◆ Requirements ◆
Recast the entries from the very first line up to and including the line with "pyautogui.click(x=489, y=204)" as a JSON list of strings, one string per line, with blank lines left out. Leave out every line after that one.

◆ Extracted data ◆
○ ○ ○

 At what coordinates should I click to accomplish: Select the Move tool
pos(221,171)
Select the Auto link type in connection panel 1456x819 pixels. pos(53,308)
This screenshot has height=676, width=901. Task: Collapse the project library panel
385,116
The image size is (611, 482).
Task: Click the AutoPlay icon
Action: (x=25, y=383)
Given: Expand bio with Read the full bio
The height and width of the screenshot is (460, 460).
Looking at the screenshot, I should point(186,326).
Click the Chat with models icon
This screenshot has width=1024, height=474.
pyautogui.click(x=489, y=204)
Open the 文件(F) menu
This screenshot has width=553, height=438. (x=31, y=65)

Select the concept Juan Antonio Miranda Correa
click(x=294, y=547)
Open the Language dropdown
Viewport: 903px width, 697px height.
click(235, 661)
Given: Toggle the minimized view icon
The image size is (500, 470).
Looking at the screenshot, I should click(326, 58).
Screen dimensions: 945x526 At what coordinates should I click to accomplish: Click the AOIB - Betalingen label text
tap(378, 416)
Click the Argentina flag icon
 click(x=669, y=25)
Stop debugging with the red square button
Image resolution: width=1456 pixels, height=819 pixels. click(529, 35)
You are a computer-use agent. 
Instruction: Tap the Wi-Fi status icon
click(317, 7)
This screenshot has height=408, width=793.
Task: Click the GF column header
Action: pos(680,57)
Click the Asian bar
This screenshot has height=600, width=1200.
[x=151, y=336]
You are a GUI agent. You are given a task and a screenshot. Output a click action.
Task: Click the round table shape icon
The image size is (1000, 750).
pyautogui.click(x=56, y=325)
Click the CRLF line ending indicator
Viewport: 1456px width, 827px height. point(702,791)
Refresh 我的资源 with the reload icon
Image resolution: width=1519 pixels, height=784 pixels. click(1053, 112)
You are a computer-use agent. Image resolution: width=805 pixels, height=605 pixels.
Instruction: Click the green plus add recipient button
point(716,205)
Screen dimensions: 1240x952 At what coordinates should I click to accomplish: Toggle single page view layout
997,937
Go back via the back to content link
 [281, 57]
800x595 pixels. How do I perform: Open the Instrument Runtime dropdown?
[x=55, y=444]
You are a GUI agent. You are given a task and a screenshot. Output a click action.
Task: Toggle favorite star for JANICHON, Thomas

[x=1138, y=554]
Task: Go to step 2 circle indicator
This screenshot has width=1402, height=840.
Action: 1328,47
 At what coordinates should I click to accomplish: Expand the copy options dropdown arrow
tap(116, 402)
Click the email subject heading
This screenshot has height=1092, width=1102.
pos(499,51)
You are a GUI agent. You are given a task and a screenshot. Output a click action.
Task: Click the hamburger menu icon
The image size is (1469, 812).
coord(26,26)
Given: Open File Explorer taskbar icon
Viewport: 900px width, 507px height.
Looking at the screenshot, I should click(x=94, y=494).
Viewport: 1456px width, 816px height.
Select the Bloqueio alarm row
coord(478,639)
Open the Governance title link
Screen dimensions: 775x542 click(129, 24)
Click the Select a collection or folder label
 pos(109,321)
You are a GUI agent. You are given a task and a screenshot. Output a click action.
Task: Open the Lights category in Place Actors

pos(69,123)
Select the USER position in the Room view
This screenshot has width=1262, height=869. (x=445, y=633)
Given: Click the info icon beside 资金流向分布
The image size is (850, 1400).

○ ○ ○

◆ Task solution ◆
[
  " At what coordinates should I click to accomplish: Select the Move tool",
  "pos(221,171)",
  "Select the Auto link type in connection panel 1456x819 pixels. pos(53,308)",
  "This screenshot has height=676, width=901. Task: Collapse the project library panel",
  "385,116",
  "The image size is (611, 482).",
  "Task: Click the AutoPlay icon",
  "Action: (x=25, y=383)",
  "Given: Expand bio with Read the full bio",
  "The height and width of the screenshot is (460, 460).",
  "Looking at the screenshot, I should point(186,326).",
  "Click the Chat with models icon",
  "This screenshot has width=1024, height=474.",
  "pyautogui.click(x=489, y=204)"
]